A presidente da FSD também reclama da extinção dos “planos diretores locais” de urbanização pelo atual governo, que ampliou em 20% as áreas urbanas no Distrito Federal em relação às normas de 1997 para permitir novos loteamentos. “Abriram as porteiras para grupos econômicos construirem o que quisessem e onde quisessem, à revelia das condições ambientais e sem consultar a população”, disse. Segundo ela, a manobra pode perpetuar a ação de empreiteiras por três décadas ou mais.

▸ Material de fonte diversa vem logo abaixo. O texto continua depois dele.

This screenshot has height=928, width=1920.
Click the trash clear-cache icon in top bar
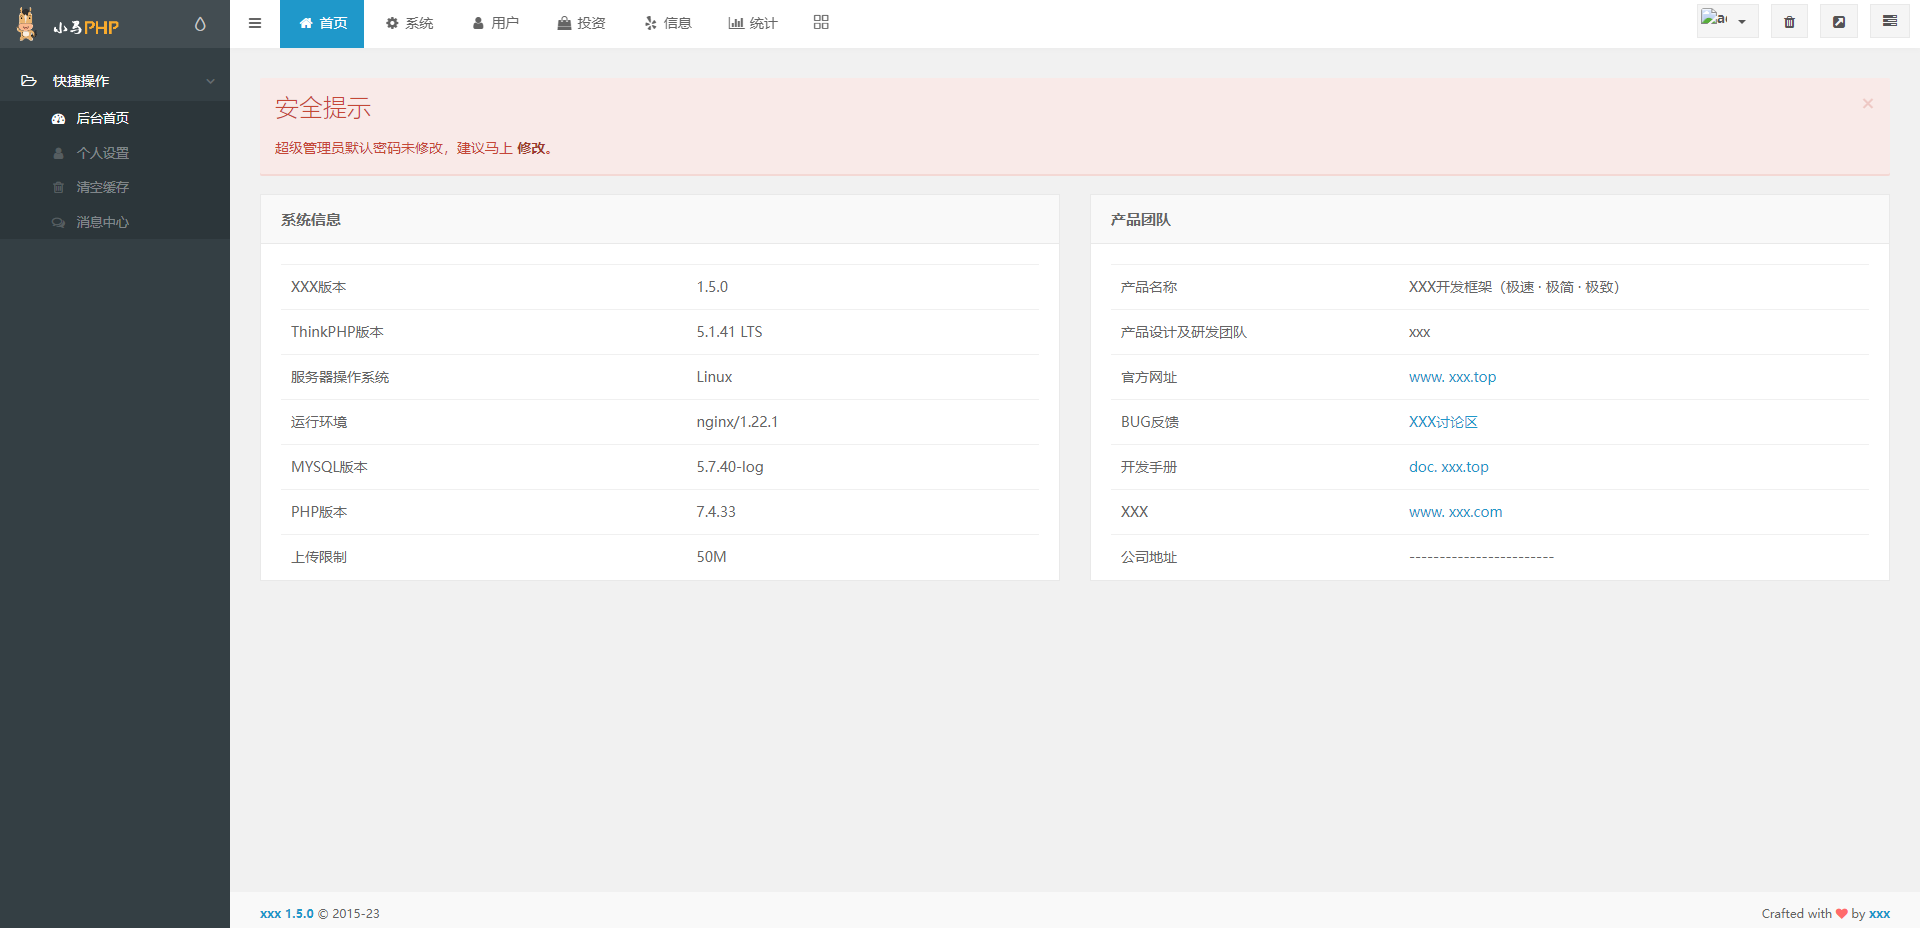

As ligações perigosas entre governo, empreiteiras e empresários estão na mira do Ministério Público no DF, que ajuizou ação judicial contra o atual Plano Diretor de Ordenamento Territorial do Distrito Federal. Para a promotoria, o plano viola a Lei Orgânica do DF, pela qual “as terras públicas, consideradas de interesse para a proteção ambiental, não poderão ser transferidas a particulares, a qualquer título”. “Seu embasamento ambiental é nulo, criminoso. A história foi desmascarada, mas agora precisamos reverter esse processo antes que tudo se torne 100% urbano”, ressaltou Veríssimo.
Caminhos a seguir
Para a presidente da FSD, as soluções passam por parar imediatamente a aplicação do plano de ordenamento terrotorial e repensar o Distrito Federal de forma democrática e temperada com os limites ambientais. “Primeiro, pára tudo, inclusive porque o plano de ordenamento se mostrou vendido aos interesses das empreiteiras”, disse. Leia aqui um parecer da FSD sobre o plano diretor.

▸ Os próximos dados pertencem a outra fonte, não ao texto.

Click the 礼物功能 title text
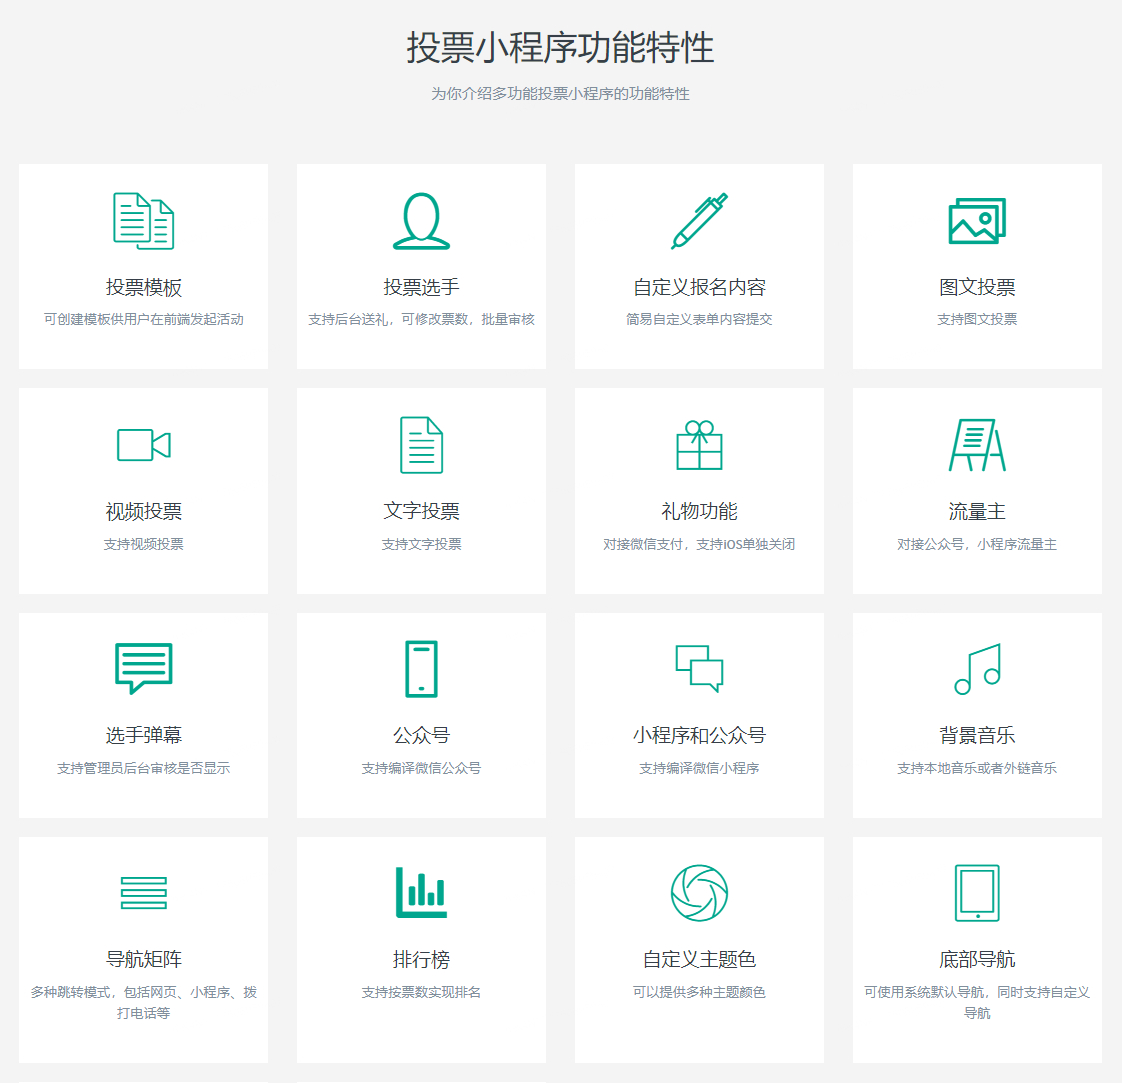The height and width of the screenshot is (1083, 1122). point(699,511)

Em seguida, recomenda, será preciso reavaliar o tamanho da mancha urbana projetada no plano, desproporcional às necessidades reais da capital, concentrar desenvolvimento aproveitando espaços nos núcleos urbanos consolidados, mas “sem criar novas São Paulo”, e ampliar a oferta de transporte público. “Bastam dois quintos das áreas previstas para desenvolvimento no plano atual, não a enorme mancha urbana aprovada por este governo”, ressaltou.
“A capital também precisa descentralizar a oferta de empregos, para reduzir o fluxo diária de veículos. A frota de ônibus, metrô e os horários de circulação não condizem com o tamanho e necessidades da população”, lembrou Aldo Paviani.

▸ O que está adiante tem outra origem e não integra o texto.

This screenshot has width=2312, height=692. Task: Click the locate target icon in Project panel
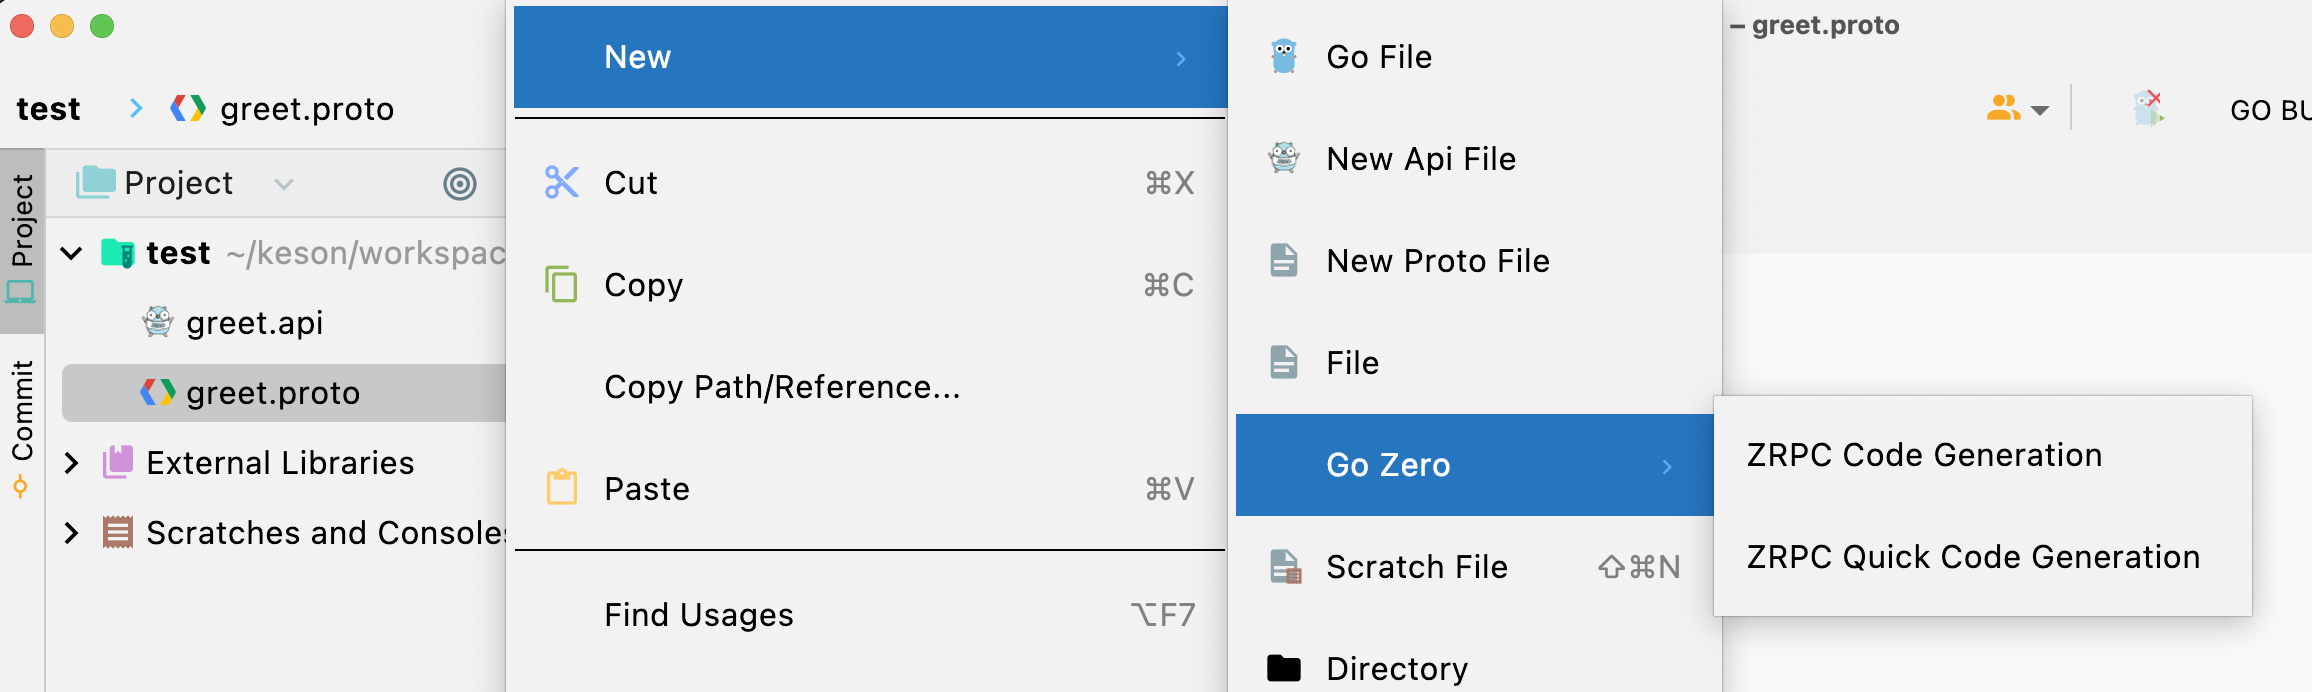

Frederico Flósculo pontua que a capital brasileira tem três opções para seu futuro: adentrar o caos e se tornar algo semelhante à Cidade do México, com mais de oito milhões de habitantes, estratificação social aprofundada, elevados índices de violência e impactos profundos no meio ambiente e qualidade de vida da população; introjetar o modelo de Washington e horizontalizar o desenvolvimento econômico e crescimento urbano em uma região com cerca de 100 municípios goianos, mineiros e baianos; ou ainda retomar os preceitos originais pensados para uma cidade integrada à natureza, poupadora de recursos naturais e associada a uma população empoderada, organizada em prefeituras comunitárias que definem o uso dos espaços públicos.
Segundo ele, tornar os rumos da urbanização mais positivos também depende da eliminação da corrupção entranhada no Distrito Federal. Mas tudo depende da pizza à brasileira que costuma ser oferecida entre o Natal e o Carnaval. “Nas mãos dos predadores políticos e da especulação imobiliária, será impossível reverter esse processo. Hoje o Distrito Federal é um mar de lama a mil metros de altitude”, disse.